Review Article

Soluble Urokinase Receptors in Focal Segmental Glomerulosclerosis: A Review on the Scientific Point of View

Figure 1

A hypothesis for the pathogenesis of suPAR-mediated FSGS. suPAR is formed from various immune cells after cleavage of GPI anchor by cytokines such as TNF-α. suPAR can activate αvβ3 integrin of podocytes. TNF-α can directly activate podocyte αvβ3 integrin and vinculin. Another serum factors might decrease SMPDL3b in podocytes, causing αvβ3 integrin activation through increased binding of suPAR/uPAR and αvβ3 integrin. Cdc42 and Rac1 can be activated by uPAR-αvβ3 integrin signaling and the podocyte actin cytoskeleton shifts from a stationary to a motile phenotype, thereby causing foot process effacement and proteinuria. uPAR-αvβ3 integrin signaling in podocytes can be blocked through various pathways.
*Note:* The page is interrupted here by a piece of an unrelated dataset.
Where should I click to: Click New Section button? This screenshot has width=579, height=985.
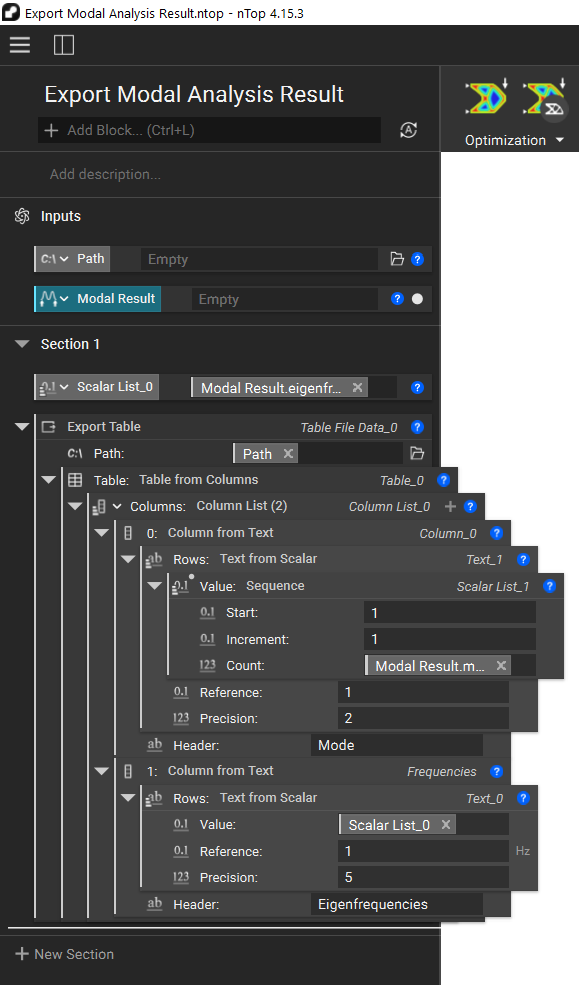65,954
NK, natural killer; uPAR, urokinase-type plasminogen activator receptor; suPAR, soluble urokinase-type plasminogen activator receptor; GPI, glycosylphosphatidylinositol; TNF, tumor necrosis factor; NFAT, nuclear factor of activated T cells; MMF, mycophenolate mofetil; GTP, guanosine-5′-triphosphate; SMPDL, sphingomyelin phosphodiesterase acid-like; ASMase, acid sphingomyelinase.